To tap into these issues, Frattarelli proposed a “Dream Big and Sleepout for Malaria” on April 25, which is World Malaria Day, to give young people a sense of what those in malaria-prone countries experience every day. She suggested a “Virtual Dream Wall” for children around the world to share their dreams for the future. She said the dream wall also has the potential to become an immersive museum experience that would include information and education about the disease, how it is treated and can be avoided, and how young people could “donate to the dreams.”
The third proposal is for a comprehensive social media campaign that, among other things, showcases communities beset by malaria that have recovered, as well as videos of children sharing their dreams, including what they want to be when they grow up.

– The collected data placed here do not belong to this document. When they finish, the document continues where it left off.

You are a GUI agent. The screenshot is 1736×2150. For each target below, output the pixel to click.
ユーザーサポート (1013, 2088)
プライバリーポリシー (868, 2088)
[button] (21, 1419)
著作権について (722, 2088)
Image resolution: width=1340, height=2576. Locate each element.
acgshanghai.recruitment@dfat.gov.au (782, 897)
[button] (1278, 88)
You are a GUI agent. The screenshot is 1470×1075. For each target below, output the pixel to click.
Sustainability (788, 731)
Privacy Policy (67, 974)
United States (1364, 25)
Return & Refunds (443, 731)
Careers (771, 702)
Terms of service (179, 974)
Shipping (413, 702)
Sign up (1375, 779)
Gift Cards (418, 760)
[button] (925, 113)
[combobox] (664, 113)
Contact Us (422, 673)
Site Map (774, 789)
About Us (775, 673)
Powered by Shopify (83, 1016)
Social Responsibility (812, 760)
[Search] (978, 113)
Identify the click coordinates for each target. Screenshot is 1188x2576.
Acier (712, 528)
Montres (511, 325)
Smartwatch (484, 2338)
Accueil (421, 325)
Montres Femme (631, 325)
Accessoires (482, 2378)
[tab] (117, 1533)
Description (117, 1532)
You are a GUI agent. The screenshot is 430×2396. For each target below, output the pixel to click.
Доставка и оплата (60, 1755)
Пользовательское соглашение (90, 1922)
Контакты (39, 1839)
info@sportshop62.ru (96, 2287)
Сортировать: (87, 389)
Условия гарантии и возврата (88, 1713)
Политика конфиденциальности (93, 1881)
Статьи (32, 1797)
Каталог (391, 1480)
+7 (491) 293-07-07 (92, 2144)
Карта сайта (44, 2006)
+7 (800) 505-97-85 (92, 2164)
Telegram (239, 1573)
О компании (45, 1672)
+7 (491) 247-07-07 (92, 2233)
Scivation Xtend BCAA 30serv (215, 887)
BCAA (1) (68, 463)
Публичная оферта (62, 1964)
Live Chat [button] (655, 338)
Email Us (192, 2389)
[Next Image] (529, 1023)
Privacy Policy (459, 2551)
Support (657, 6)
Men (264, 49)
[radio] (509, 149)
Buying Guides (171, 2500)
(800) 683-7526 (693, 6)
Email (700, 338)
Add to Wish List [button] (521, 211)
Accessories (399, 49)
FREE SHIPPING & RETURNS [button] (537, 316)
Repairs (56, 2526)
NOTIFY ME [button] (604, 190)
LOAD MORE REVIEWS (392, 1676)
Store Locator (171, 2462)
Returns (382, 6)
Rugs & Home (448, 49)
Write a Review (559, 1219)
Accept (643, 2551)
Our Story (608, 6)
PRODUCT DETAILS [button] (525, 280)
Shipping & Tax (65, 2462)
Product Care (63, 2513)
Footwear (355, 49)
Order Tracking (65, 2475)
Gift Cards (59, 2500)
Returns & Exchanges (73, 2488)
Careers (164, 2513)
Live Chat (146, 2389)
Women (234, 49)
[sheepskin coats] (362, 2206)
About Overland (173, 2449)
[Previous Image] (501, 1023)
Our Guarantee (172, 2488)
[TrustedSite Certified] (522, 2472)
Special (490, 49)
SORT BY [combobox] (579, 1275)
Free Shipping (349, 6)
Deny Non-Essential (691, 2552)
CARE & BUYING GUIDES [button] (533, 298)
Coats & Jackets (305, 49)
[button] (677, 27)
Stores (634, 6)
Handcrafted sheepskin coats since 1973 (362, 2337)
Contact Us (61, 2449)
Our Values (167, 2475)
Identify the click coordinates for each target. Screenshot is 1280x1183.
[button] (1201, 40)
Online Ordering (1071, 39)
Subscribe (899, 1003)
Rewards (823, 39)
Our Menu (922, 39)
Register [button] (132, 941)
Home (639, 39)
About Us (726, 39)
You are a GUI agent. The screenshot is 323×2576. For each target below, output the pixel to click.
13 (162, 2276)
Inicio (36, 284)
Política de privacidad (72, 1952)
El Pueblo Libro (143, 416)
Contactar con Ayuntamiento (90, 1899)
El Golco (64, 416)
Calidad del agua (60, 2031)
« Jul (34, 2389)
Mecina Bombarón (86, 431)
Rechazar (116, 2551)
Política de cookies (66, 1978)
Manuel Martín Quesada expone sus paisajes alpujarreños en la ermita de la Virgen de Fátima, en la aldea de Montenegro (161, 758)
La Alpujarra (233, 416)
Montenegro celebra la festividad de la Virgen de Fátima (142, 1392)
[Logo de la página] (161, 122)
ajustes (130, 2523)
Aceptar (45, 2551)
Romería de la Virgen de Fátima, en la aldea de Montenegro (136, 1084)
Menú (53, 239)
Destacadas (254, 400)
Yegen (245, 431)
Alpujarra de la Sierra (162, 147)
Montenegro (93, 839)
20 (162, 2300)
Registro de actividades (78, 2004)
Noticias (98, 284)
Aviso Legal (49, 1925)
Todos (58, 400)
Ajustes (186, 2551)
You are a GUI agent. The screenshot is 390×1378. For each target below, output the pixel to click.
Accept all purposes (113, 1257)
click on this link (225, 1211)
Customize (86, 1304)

One of the more challenging aspects of the Capstone was creating a single campaign that would work in three distinct areas: fundraising, communications, and advocacy.
“They all had different problems, and they all had different things they wanted out of [the campaign],” Frattarelli says. “And it was challenging to pull together all the needs of the departments to create one plan that would satisfy everybody.”
And it appears that it did. On Frattarelli’s LinkedIn page—following a post thanking Zajack for helping her connect with the malaria campaign after she expressed interest in the nonprofit sector —there is a note from Amardeep Shergill, a communications associate for United to Beat Malaria.
“It’s been a pleasure working with you this semester and know the team at Beat Malaria is very excited to implement your findings and campaign ideas in the coming year,” he wrote. “Congrats on graduation, and of course a huge thank you to Wendy for connecting us."